Once I saw how easy it was to watch the sunrise over Mt. Bromo without a tour (read my post here), I figured Kawah Ijen without a tour could be done just as easily. The two are usually packaged together in a three day, two night uncomfortable and sleepless package of tourist-crammed outlooks. I think it would be hard to enjoy the beauty of such wonders while a hundred camera flashes are going off in the complete dark because nobody knows how to use a camera, not to mention view with their eyes and enjoy the experience.
Anyways! We took a different approach, as usual…
To avoid the crowds and spoiled views of the famous blue flames of Kawah Ijen, we rented motorbikes and drove up at a comfortable 10 am. Most of the tours begin at midnight and stay at the crater of Kawah Ijen until 8 am, so we bypassed everyone. And, by doing this, we were able to see the Kawah Ijen crater during the day and spend time exploring the area at our own pace with nearly nobody around. Did I mention we were able to get a good night sleep before too? Of course, we were not able to see the blue flames but if you really want to see them, it would be just as easy to leave earlier.

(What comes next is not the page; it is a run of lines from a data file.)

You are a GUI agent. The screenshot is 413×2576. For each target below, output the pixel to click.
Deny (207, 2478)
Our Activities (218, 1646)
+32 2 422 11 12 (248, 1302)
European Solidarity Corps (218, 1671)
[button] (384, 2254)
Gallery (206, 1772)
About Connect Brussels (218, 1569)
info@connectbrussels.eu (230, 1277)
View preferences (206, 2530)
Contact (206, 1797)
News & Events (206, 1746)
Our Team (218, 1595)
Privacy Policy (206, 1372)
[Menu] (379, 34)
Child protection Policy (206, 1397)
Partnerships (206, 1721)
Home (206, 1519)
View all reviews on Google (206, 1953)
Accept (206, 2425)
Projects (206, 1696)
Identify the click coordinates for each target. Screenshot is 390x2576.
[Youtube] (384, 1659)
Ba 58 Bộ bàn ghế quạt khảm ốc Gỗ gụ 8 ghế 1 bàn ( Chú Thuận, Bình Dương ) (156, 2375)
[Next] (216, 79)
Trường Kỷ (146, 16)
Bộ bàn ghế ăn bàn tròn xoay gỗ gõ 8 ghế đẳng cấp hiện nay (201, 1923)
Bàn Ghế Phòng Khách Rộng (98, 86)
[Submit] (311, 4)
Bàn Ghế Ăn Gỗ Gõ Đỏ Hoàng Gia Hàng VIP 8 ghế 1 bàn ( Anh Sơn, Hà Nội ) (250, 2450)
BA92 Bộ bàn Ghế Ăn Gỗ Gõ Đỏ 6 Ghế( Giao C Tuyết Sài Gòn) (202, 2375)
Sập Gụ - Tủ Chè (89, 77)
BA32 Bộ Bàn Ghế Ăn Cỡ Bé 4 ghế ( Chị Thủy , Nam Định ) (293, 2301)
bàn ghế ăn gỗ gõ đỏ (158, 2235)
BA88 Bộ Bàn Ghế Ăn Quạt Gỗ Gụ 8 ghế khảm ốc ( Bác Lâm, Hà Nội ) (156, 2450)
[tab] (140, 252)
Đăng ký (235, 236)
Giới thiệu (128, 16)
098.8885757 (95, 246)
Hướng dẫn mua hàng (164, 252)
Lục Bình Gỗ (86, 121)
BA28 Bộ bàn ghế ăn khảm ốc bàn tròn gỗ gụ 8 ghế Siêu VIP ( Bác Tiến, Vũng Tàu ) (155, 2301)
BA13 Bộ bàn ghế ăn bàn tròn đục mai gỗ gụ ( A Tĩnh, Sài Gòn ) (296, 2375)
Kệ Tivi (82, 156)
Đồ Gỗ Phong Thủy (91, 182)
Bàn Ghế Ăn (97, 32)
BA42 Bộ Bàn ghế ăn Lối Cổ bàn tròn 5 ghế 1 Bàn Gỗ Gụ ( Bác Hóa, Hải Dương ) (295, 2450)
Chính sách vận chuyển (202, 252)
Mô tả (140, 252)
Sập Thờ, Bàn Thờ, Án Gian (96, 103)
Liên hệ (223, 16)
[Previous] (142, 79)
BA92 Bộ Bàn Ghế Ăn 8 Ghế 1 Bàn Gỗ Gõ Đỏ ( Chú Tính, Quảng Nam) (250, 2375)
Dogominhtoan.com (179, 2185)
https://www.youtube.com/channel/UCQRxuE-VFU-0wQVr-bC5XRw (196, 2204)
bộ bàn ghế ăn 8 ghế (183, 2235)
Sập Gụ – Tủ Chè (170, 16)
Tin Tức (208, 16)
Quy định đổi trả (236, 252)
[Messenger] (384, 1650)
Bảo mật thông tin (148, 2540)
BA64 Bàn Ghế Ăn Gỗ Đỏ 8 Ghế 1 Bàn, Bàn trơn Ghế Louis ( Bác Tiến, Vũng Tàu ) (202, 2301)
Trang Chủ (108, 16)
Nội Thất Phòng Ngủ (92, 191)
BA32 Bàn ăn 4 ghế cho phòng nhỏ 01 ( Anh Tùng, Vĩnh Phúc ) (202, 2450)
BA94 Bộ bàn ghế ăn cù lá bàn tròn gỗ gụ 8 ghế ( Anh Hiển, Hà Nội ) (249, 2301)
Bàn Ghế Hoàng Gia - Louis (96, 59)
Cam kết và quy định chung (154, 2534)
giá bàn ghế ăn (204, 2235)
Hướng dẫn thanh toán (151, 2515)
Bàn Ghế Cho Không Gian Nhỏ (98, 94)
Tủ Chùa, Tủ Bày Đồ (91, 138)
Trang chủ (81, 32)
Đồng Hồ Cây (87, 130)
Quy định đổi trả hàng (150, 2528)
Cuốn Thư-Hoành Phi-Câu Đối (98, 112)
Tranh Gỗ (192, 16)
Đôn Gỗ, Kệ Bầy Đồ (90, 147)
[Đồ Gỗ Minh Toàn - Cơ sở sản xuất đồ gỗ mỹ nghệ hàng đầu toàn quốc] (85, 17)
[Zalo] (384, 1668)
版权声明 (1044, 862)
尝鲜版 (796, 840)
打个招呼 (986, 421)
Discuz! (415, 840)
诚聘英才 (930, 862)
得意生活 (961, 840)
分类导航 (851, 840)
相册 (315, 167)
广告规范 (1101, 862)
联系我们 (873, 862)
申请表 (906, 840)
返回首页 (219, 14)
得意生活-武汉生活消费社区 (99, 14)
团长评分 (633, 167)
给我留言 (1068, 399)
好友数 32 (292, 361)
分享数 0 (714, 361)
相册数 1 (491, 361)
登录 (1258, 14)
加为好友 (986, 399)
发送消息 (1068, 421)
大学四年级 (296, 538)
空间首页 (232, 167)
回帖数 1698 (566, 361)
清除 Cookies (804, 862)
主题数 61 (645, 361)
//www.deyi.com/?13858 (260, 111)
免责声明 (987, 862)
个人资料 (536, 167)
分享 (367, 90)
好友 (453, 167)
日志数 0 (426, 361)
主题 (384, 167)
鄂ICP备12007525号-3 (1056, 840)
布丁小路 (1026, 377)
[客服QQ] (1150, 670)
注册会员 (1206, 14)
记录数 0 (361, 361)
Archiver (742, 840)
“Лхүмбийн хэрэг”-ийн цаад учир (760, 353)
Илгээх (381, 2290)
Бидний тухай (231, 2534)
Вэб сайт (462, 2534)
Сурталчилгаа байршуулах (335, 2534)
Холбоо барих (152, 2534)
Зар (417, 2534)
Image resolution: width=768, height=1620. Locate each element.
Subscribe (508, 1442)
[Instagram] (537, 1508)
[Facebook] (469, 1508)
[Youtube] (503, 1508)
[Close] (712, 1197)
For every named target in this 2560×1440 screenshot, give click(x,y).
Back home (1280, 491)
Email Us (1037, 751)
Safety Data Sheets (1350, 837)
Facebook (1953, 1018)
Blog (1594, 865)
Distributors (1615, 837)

We drove the motorbikes through town and up the mountain to the main parking area which is about 32km from Banyuwangi. Some parts of the road are ridiculously steep and make you question the people who engineered such a road, but a good part of it has been recently repaved and is in good condition. Unfortunately the scooters we rented didn’t have enough power to take two people up, so one of us had to get off and walk some parts. The guy at the rental shop assured us they would be fine, but the slipping transmission on the way back said something else, that’s another story.
Right from the start of the trail, much like the road, the path is fairly steep but is only about 3km to the top. The initial view was literally breathtaking as a large sulfur cloud filled the air.
Taking a quick hike around to the left side of the Kawah Ijen crater offers amazing views of the turquoise colored acid crater lake with out any of the hazardous sulfur clouds.
On the right side of the crater is the trial leading to the sulfur mine where we watched miners carry 80kg loads out of the crater. The miners often work without masks and sometimes without shoes, carrying these baskets 3km out of the crater and 3km down to the base two times a day! Hiking down to the actual mine is very dangerous and I would not suggest going without a proper gas mask and clothing to protect your skin!
Visit Kawah Ijen Without a Tour:
Take the public bus to Banyuwangi. If you are coming from Probolinggo (Mt. Bromo), the Probolinggo bus station is overrun by some sort of bus mafia. The bus should cost 35,000 IDR, but will likely cost 75,000 IDR for tourist. Haggle, but be careful, they can get aggressive.
Rent a proper motorbike in Banyuwangi for around 65,000 IDR per day. The off-road appearance of the scooters we rented didn’t have the power for two people and may have struggled with one. Fuel only cost about 10,000 IDR total.
Drive to the parking lot at the base of Kahaw Ijen from Banyuwangi, about 32km.
Normal entrance fee for tours is 150,000 IDR but we only had to pay 100,000 IDR.
Make sure to bring a mask or cloth to cover your mouth to protect you from the sulfur gas. We wore bandannas but stayed clear of the sulfur clouds and did not climb into the crater. Don’t trust the cheap dust masks they sell at the base, they will not protect your lungs.
Always have Travel Insurance – you’ll be hiking and it will be dark (that is an affiliate link to the company that I get my insurance through)
The road is quite steep, rent a proper motorbike that can handle the roads.
Kawah Ijen’s crater is massive and you can walk around most of it. I suggest going to the left as you approach the crater and walk as far as you can, the view is spectacular!
The sulfuric gas is toxic! Stay out of the clouds and don’t trust one of those cheap dust masks that they sell at the base, they are almost worthless.
The trail is really dusty, a bandanna is nice to cover your mouth at times.
Get your camera set and snap some photos, but don’t watch the sunrise through your lens the whole time, enjoy it with your eyes!